The Temporary Protection Visas also preclude these recognised refugees from applying to bring their families out to Australia. Rather than acting as a deterrent this seems to have resulted in an increase in the number of children being brought on the boats with a consequent increase in the number of children in detention and an increase in the risk of child sexual abuse inherent in keeping children detained with unrelated adult males.

It seems unlikely that in three years time the situation in either Afghanistan or Iraq will be conducive to a safe return of refugees. The most likely outcome is that, just as the Government did with the Chinese students on four year Temporary Protection Visas after the Tiananmen Square massacre, there will be a general grant of permanent residence to all holders of the Temporary Protection Visas.

Those Iraqis and Afghanis finding their way to Australia, usually by land to Syria, Jordan, Iran or Pakistan, then by air to Malaysia and by boat through Indonesia to Australia, are just a small trickle from the flood of a major diaspora. According to the United Nations High Commissioner for Refugees there were in 1999 over 2.5 million Afghani refugees, mostly in Iran and Pakistan and over half a million Iraqi refugees, mostly in Iran but also in Saudi Arabia, Syria and Jordan.

Over 32,000 Iraqis and 23,000 Afghanis applied for asylum in Europe in 1999.

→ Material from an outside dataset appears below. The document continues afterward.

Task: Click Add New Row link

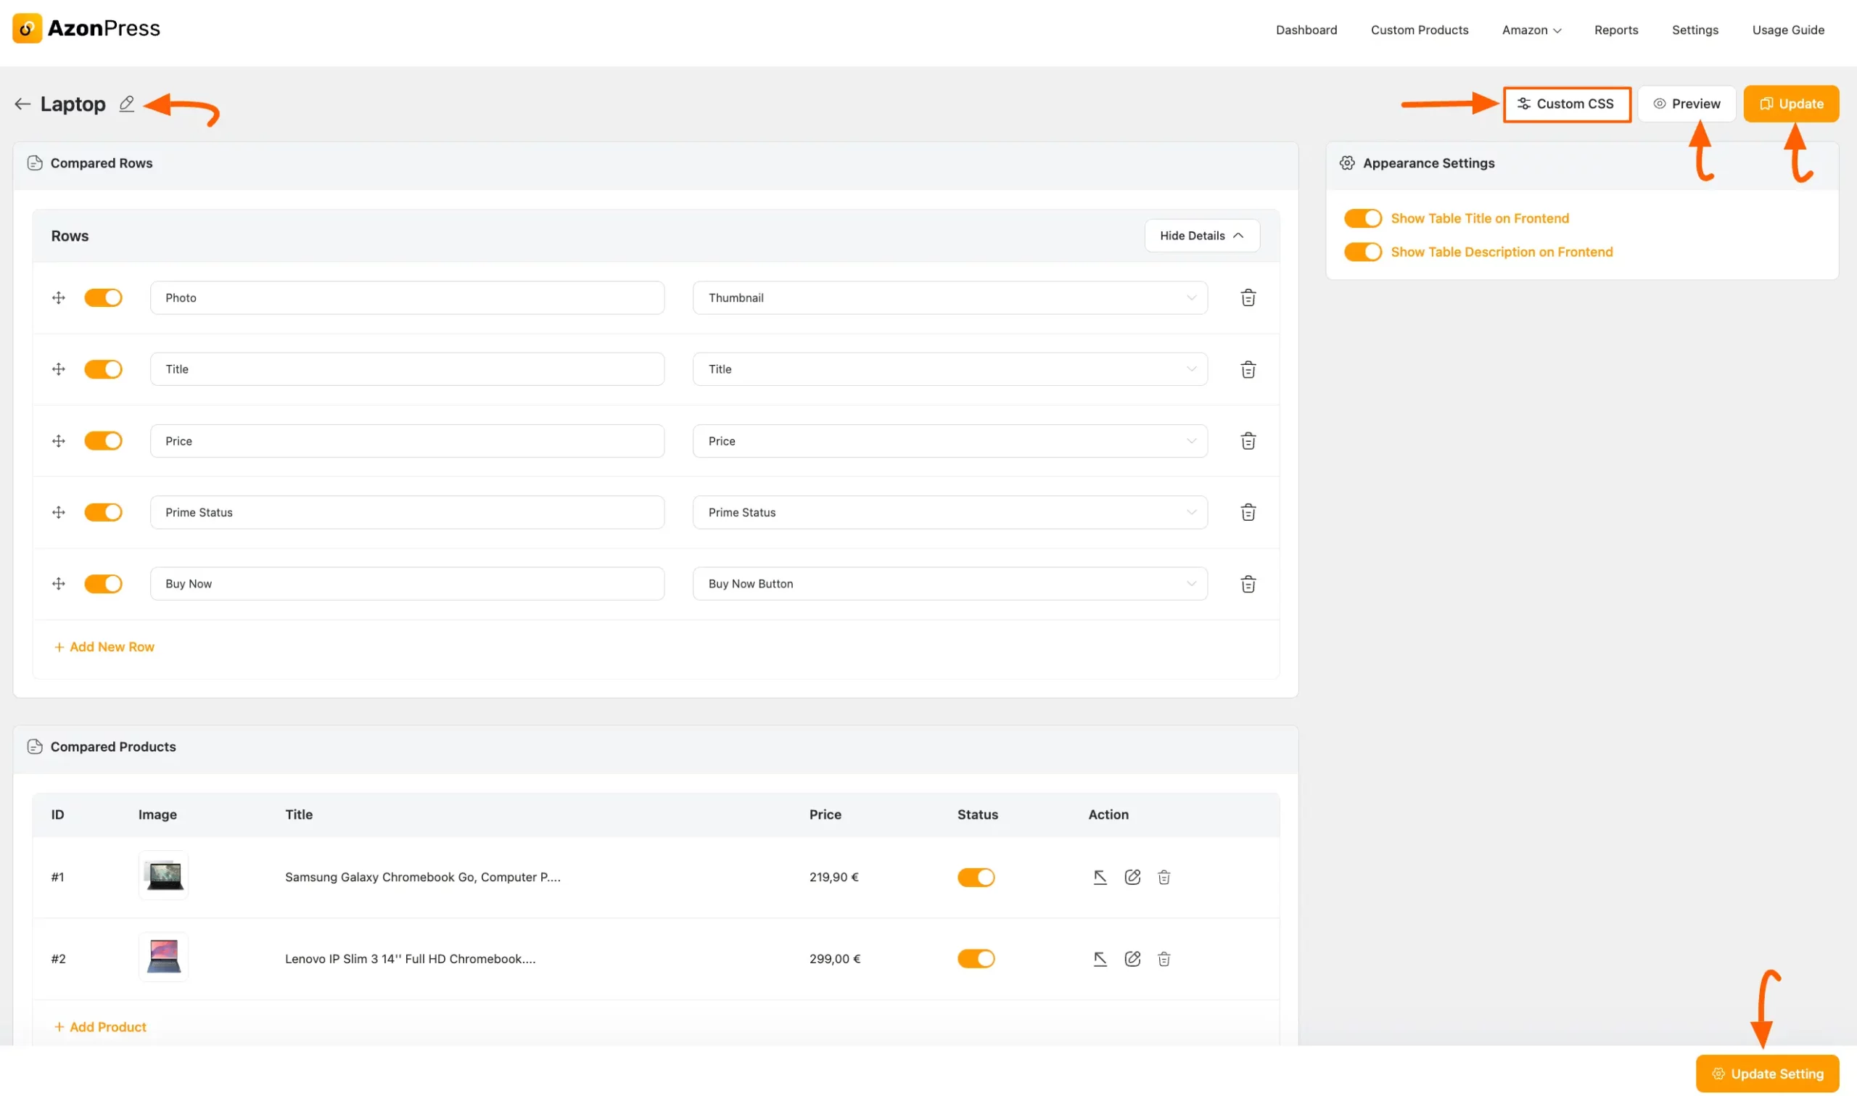Action: coord(104,647)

Minister for Immigration, Philip Ruddock, is right in pressing countries such as Jordan, Saudi Arabia and Syria to take more responsibility for providing permanent resettlement for Iraqi refugees. He is also right to co-operate with Malaysia and Indonesia in cracking down on the organised crime syndicates that are profiteering from people smuggling, although as Iranian refugee, Mohammed Al Awadi, has said, to those risking their lives to seek freedom in Australia from persecution in their home countries these criminals appear to be angels.

Since Gough Whitlam's famous remark about the Vietnamese boat people being "the Balts of South East Asia" - apparently before the ALP mastered the art of ethnic branch-stacking, he thought all these refugees from Communism would vote Liberal - boat people have been favoured as scapegoats or surrogates for Australians' concerns on matters of far wider import than the steady trickle of boat people itself.

Despite Howard's attacks on political correctness it is still not possible to have a full debate on multiculturalism in Australia. Nor is it possible for for the political and media establishment to deal with One Nation as anything but a pariah party. This has left the boat people - precisely because of their vulnerability and defencelessness - as a safe whipping boy.

In a world where displacement of people due to wars, civil unrest and totalitarian governments is likely to increase, including among close neighbours such as Indonesia, Australia needs to develop a more mature approach to handling refugees.

While maintaining our right to control our borders we should look for positive ways to quickly and rapidly process asylum seekers and integrate those we are willing to accept into our communities.

Special programs to direct successful asylum seekers to regional Australia or to involve them in new infrastructure works, as were the displaced persons of post-war Europe, could form part of such an approach.